# RECORDS TO PROCESS
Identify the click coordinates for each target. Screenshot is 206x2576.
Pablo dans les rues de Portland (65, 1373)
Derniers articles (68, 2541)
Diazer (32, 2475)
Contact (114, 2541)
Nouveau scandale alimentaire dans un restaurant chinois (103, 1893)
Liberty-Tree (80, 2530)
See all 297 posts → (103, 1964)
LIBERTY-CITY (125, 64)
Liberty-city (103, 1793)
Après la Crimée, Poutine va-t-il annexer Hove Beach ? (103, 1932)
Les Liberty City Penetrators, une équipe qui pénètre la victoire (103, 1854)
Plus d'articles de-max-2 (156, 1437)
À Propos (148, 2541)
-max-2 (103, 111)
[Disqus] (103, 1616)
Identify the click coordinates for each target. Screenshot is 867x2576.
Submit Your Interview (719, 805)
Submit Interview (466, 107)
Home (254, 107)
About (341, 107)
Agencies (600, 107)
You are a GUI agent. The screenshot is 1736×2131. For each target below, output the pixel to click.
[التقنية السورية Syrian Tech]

# TO DO
Every line of the listing should be reproduced exactly.

# SOLUTION TO THIS EXERCISE
Identify the click coordinates for each target. Screenshot is 206x2576.
Pablo dans les rues de Portland (65, 1373)
Derniers articles (68, 2541)
Diazer (32, 2475)
Contact (114, 2541)
Nouveau scandale alimentaire dans un restaurant chinois (103, 1893)
Liberty-Tree (80, 2530)
See all 297 posts → (103, 1964)
LIBERTY-CITY (125, 64)
Liberty-city (103, 1793)
Après la Crimée, Poutine va-t-il annexer Hove Beach ? (103, 1932)
Les Liberty City Penetrators, une équipe qui pénètre la victoire (103, 1854)
Plus d'articles de-max-2 (156, 1437)
À Propos (148, 2541)
-max-2 (103, 111)
[Disqus] (103, 1616)
Identify the click coordinates for each target. Screenshot is 867x2576.
Submit Your Interview (719, 805)
Submit Interview (466, 107)
Home (254, 107)
About (341, 107)
Agencies (600, 107)
You are a GUI agent. The screenshot is 1736×2131. For each target below, output the pixel to click.
[التقنية السورية Syrian Tech]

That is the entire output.